### What needs to be done
Output the records word for word from the line holding "The image size" through the final line, inclusive, leaving the pictures out.

### Listing
'''

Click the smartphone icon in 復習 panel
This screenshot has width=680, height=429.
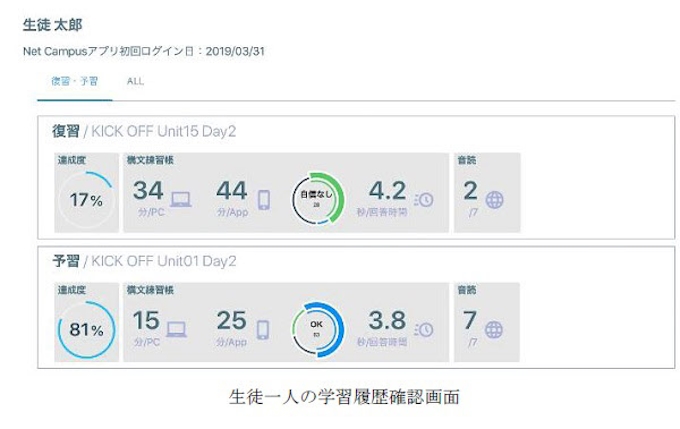coord(264,198)
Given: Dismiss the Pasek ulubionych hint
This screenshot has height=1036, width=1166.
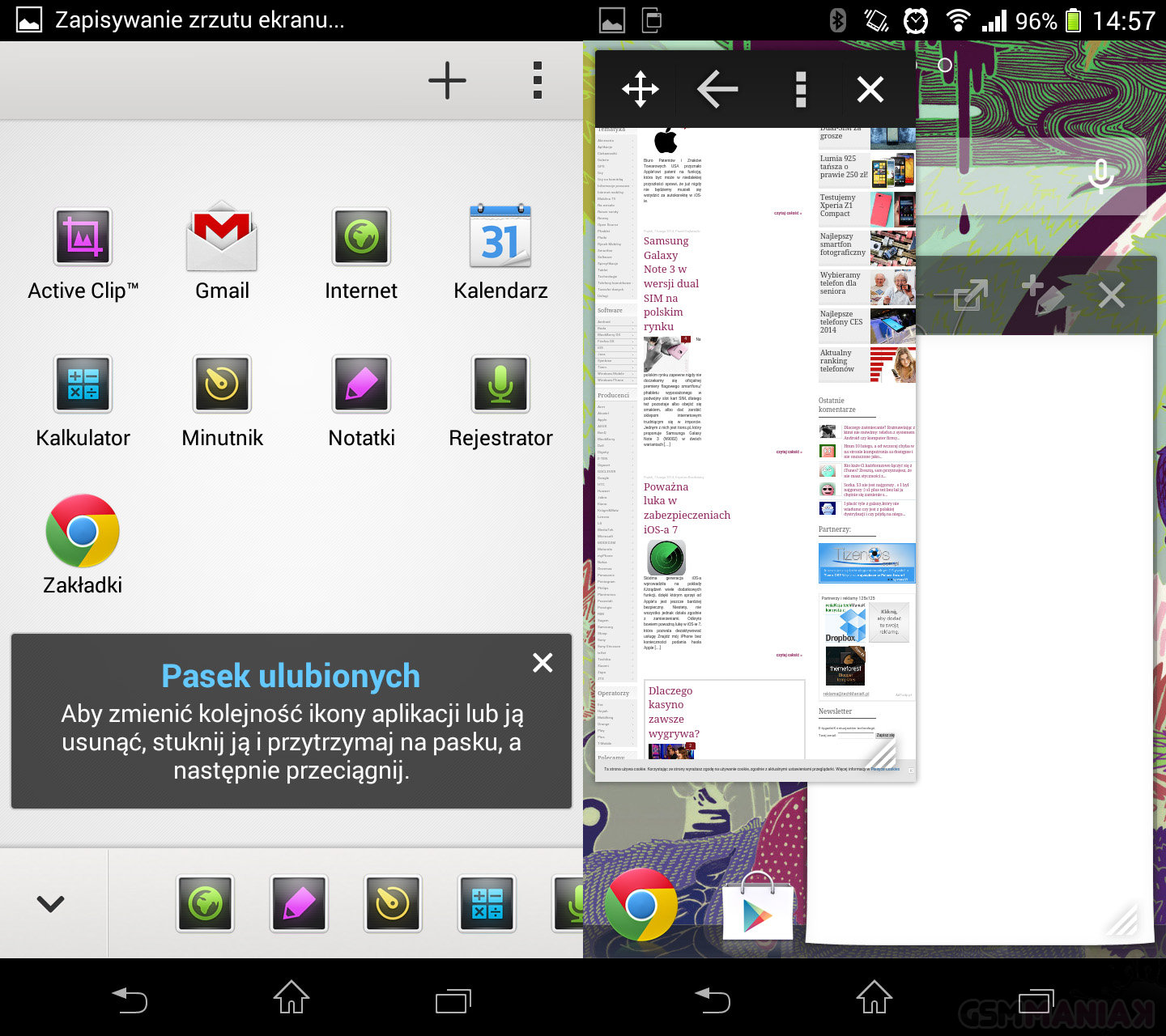Looking at the screenshot, I should pyautogui.click(x=543, y=663).
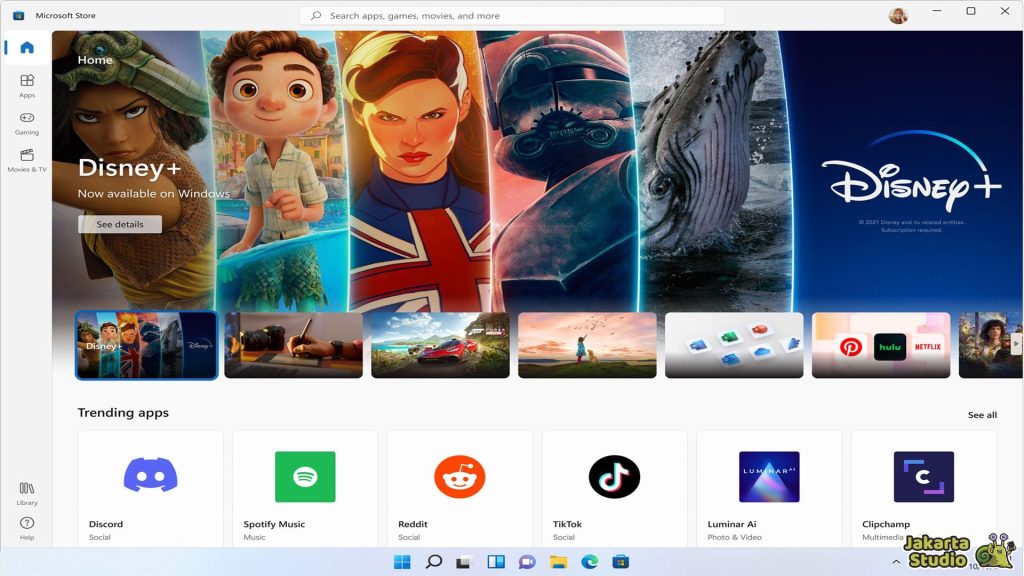The height and width of the screenshot is (576, 1024).
Task: Click See details for Disney+
Action: (119, 224)
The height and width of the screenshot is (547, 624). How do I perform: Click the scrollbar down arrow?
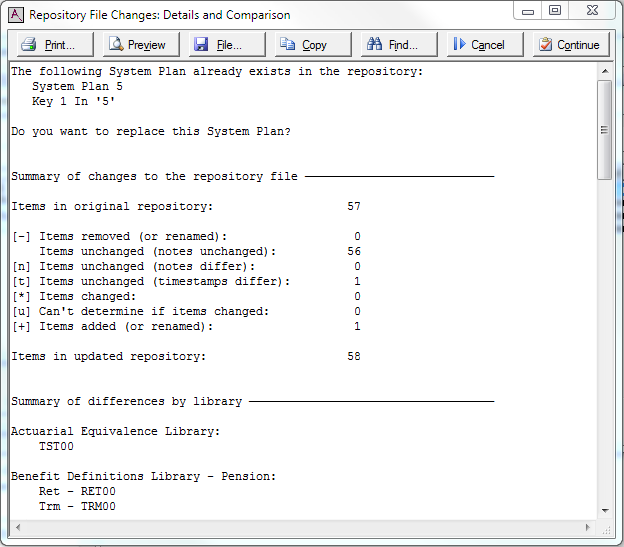[604, 510]
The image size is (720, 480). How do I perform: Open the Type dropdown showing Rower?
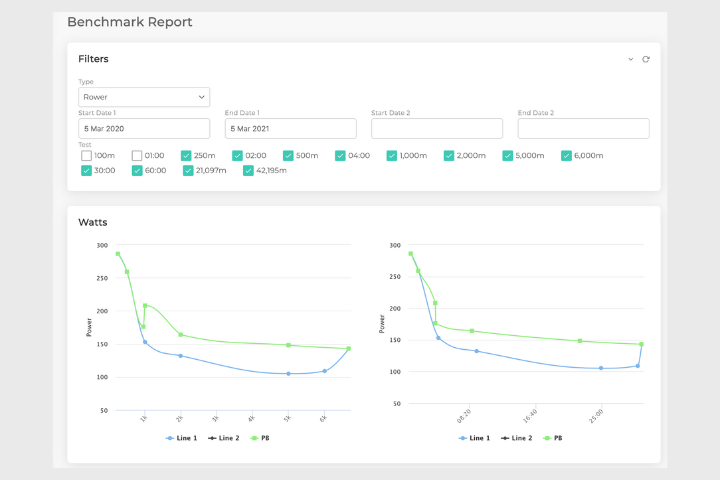pyautogui.click(x=144, y=97)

'''

### Finished task
The image size is (720, 480). How do I perform: Open the Type dropdown showing Rower?
pyautogui.click(x=144, y=97)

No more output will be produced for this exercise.